Sebagai bentuk keprihatinan mendalam, Paus mengungkapkan bahwa ia selalu membawa selembar foto anak laki-laki Muslim asal Lebanon. Anak yang sempat menyambutnya di Lebanon tahun lalu itu dilaporkan tewas dalam perang terbaru Israel-Hizbullah.
"Sebagai seorang pendeta, saya tidak dapat mendukung perang," tegasnya.
Saat disinggung mengenai gelombang eksekusi mati di Iran baru-baru ini, Paus mengutuk keras segala tindakan yang merenggut nyawa manusia secara tidak adil. Ia menegaskan bahwa kehidupan manusia harus dihormati dan dilindungi sejak pembuahan hingga kematian alami.
Selain masalah perang, Paus juga menyoroti isu krisis migrasi global. Ia mengakui setiap negara berdaulat berhak memberlakukan kontrol di perbatasannya.

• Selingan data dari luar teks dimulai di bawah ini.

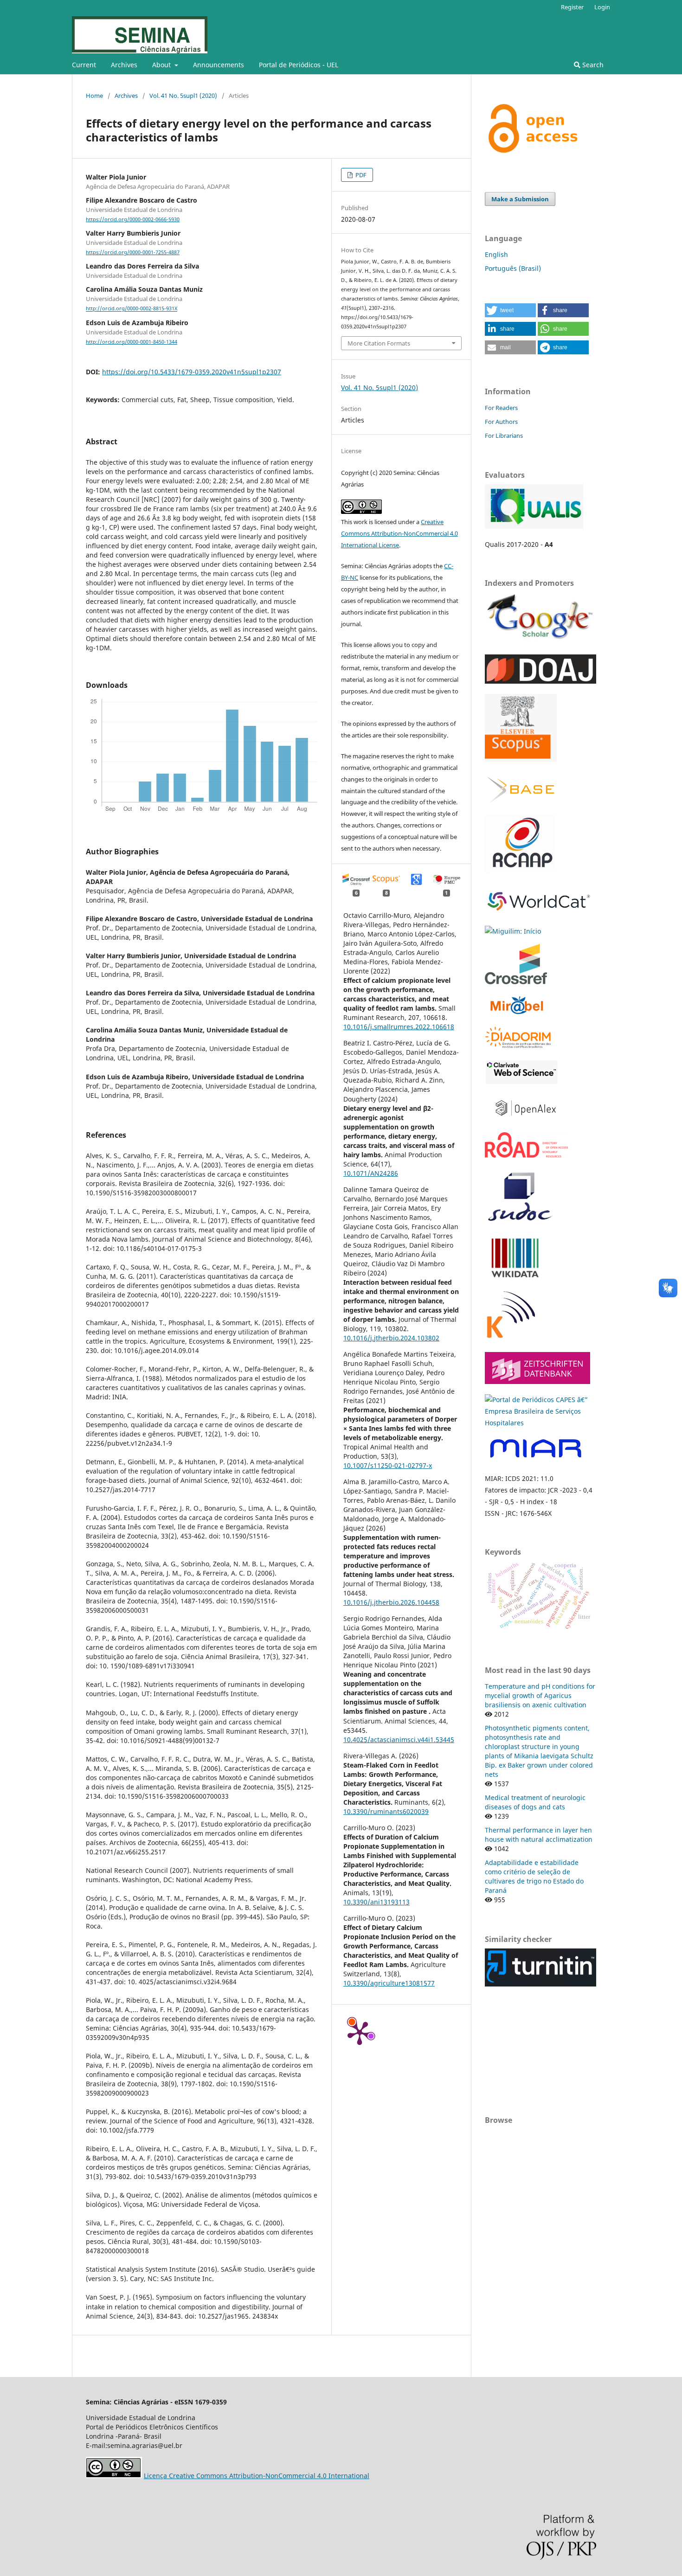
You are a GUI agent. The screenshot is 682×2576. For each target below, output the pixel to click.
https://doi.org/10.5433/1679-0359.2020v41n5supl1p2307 (191, 371)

Namun, ia mengecam perlakuan tak manusiawi terhadap para migran dan menegaskan bahwa mereka tidak boleh diperlakukan "lebih buruk daripada hewan peliharaan."
Dalam konferensi pers tersebut, Paus juga meluruskan isu pemberkatan pasangan sesama jenis (LGBTQ+) yang memicu kontroversi di Jerman. Ia menegaskan bahwa Takhta Suci tidak menyetujui pemberkatan secara "resmi" atau terlembaga, melainkan hanya mengizinkan pemberkatan informal yang sifatnya spontan.
Paus asal AS ini menyayangkan bahwa wacana gereja di Barat terlalu direduksi dan didominasi oleh isu moralitas seksual semata. Padahal, menurutnya, ada masalah besar seperti keadilan, kesetaraan, dan kebebasan beragama yang seharusnya menjadi prioritas utama.
Menutup perbincangannya, Paus merespons kritik atas sikap lunaknya terhadap sejumlah pemimpin otoriter di Afrika selama tur berlangsung. Ia menegaskan bahwa diplomasi senyap di balik layar kerap kali jauh lebih efektif, ketimbang hanya melontarkan "proklamasi besar yang mengkritik, menghakimi, atau mengutuk."